[GIVEN RECORDS]
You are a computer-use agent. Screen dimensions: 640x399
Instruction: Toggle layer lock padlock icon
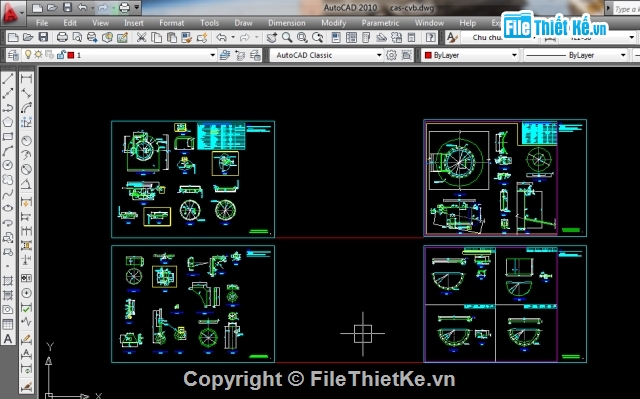(61, 54)
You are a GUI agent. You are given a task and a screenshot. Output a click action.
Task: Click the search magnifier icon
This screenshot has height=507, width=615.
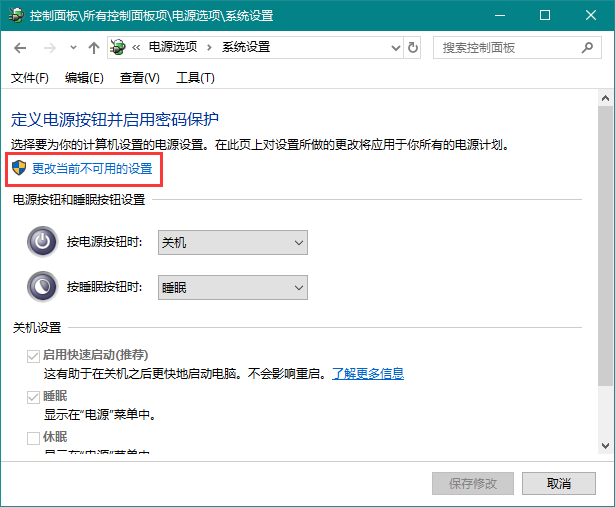click(586, 48)

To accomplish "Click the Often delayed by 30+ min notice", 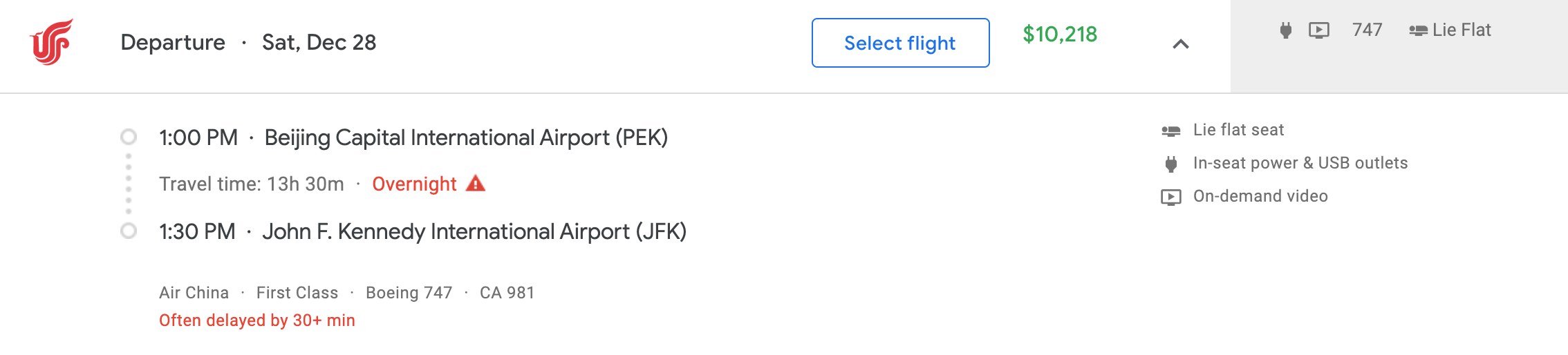I will pyautogui.click(x=257, y=320).
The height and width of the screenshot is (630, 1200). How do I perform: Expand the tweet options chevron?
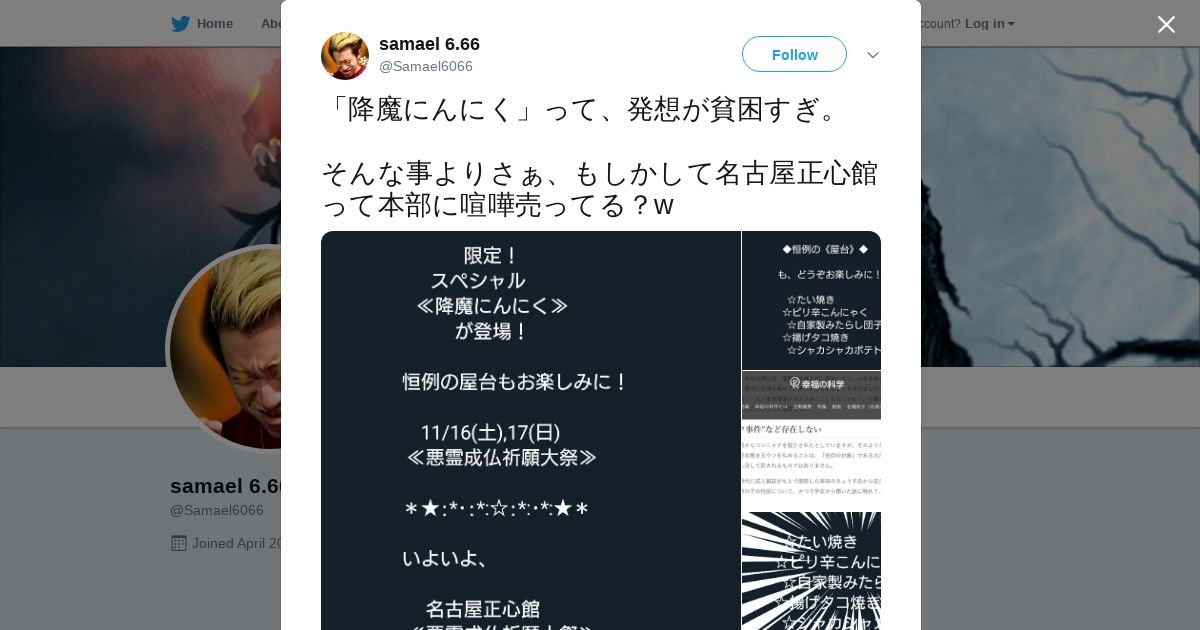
[/GIVEN RECORDS]
**BRIEF**
Copy out every line of the listing that includes the string "agent".

**EXPECTED ANSWER**
You are a computer-use agent. Screen dimensions: 640x399
You are a GUI agent. You are given a task and a screenshot. Output a click action.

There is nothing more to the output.